*** Begin section ***

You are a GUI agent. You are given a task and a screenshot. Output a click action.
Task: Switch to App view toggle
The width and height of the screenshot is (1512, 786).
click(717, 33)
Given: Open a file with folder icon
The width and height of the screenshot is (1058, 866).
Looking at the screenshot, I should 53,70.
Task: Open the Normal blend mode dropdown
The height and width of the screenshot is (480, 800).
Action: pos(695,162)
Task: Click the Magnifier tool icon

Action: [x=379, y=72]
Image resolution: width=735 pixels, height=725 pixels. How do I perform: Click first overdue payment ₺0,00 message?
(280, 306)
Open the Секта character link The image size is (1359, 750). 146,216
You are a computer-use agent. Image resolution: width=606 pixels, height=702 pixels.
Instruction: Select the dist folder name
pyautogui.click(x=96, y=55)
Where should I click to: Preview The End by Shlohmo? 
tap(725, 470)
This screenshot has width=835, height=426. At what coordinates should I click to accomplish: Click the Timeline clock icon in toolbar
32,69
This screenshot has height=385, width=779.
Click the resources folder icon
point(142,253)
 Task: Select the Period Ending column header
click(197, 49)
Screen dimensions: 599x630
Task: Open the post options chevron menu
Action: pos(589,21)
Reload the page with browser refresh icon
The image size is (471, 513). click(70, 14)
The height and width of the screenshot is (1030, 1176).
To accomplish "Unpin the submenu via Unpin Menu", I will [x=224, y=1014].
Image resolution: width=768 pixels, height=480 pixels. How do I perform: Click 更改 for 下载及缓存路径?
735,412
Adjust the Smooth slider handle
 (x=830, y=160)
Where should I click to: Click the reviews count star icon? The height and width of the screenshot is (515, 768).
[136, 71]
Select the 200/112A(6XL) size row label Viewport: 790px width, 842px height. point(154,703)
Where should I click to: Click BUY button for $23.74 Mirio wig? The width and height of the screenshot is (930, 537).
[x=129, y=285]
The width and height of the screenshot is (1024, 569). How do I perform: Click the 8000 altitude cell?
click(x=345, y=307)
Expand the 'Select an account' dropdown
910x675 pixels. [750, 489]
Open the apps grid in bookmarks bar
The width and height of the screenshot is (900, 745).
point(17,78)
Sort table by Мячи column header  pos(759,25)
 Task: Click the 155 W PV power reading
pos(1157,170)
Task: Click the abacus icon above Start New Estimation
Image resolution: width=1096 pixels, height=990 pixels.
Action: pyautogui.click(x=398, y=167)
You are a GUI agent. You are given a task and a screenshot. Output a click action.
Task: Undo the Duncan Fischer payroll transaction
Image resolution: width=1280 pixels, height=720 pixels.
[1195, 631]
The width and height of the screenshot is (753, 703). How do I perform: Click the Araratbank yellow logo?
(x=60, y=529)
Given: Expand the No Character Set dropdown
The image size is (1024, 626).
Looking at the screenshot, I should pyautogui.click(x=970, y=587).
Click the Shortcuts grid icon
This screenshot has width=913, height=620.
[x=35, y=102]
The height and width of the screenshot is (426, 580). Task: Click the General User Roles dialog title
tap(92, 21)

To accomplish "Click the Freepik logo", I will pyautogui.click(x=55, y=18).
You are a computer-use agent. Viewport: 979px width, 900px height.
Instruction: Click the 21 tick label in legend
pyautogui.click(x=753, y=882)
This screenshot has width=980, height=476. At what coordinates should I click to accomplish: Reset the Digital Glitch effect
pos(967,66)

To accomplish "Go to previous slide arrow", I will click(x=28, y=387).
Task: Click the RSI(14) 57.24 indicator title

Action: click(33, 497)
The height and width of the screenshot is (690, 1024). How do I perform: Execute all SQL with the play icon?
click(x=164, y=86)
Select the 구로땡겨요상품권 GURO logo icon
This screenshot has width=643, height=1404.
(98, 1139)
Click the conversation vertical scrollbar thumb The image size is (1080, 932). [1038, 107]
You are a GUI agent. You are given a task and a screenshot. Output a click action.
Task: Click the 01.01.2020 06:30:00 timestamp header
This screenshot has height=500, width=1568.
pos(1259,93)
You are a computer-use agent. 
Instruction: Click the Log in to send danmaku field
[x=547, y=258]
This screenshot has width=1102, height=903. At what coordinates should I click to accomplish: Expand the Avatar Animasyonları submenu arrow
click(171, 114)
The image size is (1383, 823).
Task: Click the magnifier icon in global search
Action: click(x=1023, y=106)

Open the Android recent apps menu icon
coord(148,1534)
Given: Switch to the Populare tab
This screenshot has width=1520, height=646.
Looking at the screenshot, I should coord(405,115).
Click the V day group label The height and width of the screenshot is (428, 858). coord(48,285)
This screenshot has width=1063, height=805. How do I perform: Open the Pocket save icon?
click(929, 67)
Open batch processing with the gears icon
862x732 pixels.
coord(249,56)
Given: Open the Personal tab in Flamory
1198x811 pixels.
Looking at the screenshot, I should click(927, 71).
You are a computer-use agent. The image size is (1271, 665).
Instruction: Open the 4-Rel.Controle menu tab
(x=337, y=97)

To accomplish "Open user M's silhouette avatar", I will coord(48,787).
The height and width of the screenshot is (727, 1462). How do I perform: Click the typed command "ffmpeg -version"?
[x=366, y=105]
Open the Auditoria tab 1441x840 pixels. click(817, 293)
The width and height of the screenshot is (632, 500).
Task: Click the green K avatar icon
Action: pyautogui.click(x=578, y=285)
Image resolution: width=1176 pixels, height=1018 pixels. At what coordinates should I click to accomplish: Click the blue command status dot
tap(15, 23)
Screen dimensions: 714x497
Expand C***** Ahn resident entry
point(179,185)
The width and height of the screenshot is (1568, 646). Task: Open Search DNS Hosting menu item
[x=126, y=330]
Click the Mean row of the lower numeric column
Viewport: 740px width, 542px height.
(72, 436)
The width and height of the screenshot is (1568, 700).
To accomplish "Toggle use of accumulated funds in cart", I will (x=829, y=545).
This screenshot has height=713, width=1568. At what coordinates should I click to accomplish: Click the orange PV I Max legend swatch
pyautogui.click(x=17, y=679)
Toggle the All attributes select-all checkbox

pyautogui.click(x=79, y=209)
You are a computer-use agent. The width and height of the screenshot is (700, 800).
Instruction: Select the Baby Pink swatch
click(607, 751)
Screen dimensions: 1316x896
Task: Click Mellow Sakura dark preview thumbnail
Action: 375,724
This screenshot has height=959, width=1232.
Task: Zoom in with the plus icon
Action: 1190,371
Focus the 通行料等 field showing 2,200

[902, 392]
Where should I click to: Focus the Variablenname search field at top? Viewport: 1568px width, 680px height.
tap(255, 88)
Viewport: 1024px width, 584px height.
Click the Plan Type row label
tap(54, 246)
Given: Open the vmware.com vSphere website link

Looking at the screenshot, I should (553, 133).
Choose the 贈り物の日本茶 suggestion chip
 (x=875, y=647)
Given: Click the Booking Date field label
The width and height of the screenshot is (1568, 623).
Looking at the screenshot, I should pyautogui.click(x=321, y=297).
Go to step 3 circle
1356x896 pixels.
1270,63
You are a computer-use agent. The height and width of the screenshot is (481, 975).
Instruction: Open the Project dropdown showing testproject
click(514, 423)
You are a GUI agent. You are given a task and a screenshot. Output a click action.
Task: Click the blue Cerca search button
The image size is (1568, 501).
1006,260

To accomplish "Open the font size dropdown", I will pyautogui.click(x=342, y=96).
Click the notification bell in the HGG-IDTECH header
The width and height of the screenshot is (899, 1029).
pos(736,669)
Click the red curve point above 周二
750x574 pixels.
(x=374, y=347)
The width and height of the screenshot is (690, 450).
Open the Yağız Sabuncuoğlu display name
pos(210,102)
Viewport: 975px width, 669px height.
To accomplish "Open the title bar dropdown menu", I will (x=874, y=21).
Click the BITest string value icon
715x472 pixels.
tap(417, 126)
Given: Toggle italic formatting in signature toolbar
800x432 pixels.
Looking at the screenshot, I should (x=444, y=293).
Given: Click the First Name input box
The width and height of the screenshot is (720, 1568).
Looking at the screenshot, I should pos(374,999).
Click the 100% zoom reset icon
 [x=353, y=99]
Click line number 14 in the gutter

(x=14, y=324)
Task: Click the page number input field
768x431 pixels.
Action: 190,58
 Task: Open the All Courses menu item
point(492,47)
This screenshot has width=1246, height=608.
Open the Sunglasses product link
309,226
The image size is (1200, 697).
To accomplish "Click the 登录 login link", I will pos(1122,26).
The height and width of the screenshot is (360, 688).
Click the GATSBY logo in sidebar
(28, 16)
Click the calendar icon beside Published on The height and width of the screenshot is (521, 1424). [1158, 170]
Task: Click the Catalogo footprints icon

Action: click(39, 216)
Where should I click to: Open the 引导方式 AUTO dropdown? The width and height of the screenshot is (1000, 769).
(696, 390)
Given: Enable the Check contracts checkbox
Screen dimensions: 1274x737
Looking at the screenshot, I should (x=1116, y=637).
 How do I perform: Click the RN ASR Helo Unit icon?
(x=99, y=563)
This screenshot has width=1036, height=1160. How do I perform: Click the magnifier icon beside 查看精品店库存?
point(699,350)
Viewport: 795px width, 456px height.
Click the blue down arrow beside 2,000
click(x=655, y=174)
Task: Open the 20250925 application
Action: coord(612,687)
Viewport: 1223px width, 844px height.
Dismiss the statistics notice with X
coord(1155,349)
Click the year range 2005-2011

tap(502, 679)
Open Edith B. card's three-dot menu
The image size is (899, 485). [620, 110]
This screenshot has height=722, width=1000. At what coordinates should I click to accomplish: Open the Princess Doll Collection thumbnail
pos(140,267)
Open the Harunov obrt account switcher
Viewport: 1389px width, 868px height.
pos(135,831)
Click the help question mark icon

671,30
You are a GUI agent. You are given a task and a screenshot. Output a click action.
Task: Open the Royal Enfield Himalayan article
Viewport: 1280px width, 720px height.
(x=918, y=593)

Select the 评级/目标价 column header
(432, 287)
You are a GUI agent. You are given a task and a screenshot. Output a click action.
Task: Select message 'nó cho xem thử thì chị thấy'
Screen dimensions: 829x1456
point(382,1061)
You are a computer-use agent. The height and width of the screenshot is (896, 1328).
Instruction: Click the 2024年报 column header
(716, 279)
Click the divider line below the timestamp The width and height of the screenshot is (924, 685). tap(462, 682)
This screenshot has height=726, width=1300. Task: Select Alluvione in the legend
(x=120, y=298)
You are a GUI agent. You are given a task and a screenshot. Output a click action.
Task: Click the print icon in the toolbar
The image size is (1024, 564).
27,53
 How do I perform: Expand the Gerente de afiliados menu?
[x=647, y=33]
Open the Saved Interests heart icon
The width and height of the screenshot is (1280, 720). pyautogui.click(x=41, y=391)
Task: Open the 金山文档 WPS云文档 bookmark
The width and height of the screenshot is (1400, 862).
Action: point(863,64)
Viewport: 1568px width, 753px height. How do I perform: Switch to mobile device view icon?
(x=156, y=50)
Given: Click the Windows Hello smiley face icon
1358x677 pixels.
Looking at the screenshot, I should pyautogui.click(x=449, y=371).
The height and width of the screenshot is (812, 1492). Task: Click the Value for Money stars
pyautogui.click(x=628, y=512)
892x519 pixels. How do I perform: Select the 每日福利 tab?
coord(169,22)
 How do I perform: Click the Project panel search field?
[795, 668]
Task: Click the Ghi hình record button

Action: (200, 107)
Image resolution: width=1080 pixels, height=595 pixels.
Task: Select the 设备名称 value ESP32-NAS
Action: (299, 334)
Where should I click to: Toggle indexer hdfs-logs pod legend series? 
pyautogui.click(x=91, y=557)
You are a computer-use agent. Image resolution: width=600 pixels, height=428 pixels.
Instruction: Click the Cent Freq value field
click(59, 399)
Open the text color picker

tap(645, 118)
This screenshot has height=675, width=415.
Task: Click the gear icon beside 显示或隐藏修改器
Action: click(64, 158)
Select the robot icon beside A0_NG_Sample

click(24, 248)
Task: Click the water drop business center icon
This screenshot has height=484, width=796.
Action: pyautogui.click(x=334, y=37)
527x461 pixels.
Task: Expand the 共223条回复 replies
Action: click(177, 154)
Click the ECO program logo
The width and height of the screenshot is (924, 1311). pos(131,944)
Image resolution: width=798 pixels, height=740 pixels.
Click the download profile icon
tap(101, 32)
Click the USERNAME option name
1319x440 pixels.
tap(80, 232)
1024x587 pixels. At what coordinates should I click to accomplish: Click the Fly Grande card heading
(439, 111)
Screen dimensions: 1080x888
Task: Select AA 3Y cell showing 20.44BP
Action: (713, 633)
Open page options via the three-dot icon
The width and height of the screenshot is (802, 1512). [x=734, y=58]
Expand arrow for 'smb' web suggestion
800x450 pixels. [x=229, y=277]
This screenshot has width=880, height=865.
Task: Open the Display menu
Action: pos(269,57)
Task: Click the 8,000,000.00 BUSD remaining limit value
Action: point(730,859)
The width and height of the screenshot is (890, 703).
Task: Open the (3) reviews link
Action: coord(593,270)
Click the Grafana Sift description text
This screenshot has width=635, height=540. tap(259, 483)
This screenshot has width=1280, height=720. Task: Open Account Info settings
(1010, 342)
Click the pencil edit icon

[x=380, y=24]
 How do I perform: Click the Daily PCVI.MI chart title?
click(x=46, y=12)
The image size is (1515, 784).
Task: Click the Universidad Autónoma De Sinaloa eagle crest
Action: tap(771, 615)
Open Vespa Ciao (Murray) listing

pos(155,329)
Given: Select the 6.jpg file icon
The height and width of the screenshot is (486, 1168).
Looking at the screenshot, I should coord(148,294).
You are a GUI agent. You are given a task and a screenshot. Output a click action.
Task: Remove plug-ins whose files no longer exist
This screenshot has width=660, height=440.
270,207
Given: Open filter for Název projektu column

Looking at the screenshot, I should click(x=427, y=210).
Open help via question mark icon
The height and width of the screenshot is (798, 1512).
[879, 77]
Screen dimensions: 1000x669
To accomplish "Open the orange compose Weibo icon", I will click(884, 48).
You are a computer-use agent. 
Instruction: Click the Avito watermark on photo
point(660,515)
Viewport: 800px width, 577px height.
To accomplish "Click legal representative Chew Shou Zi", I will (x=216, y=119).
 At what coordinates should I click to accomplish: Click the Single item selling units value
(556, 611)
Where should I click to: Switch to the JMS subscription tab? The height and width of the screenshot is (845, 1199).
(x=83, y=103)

*** End section ***

Required work >> Each line of the data that holds "computer" should be reported.

Answer to this exercise >>
You are a computer-use agent. Image resolution: width=606 pixels, height=702 pixels.
You are a computer-use agent. Viewport: 979px width, 900px height.
You are a computer-use agent. 
You are a computer-use agent. The image size is (1271, 665).
You are a computer-use agent. The width and height of the screenshot is (700, 800).
You are a computer-use agent. The height and width of the screenshot is (481, 975).
You are a computer-use agent. The height and width of the screenshot is (896, 1328).
You are a computer-use agent. Image resolution: width=600 pixels, height=428 pixels.
You are a computer-use agent. 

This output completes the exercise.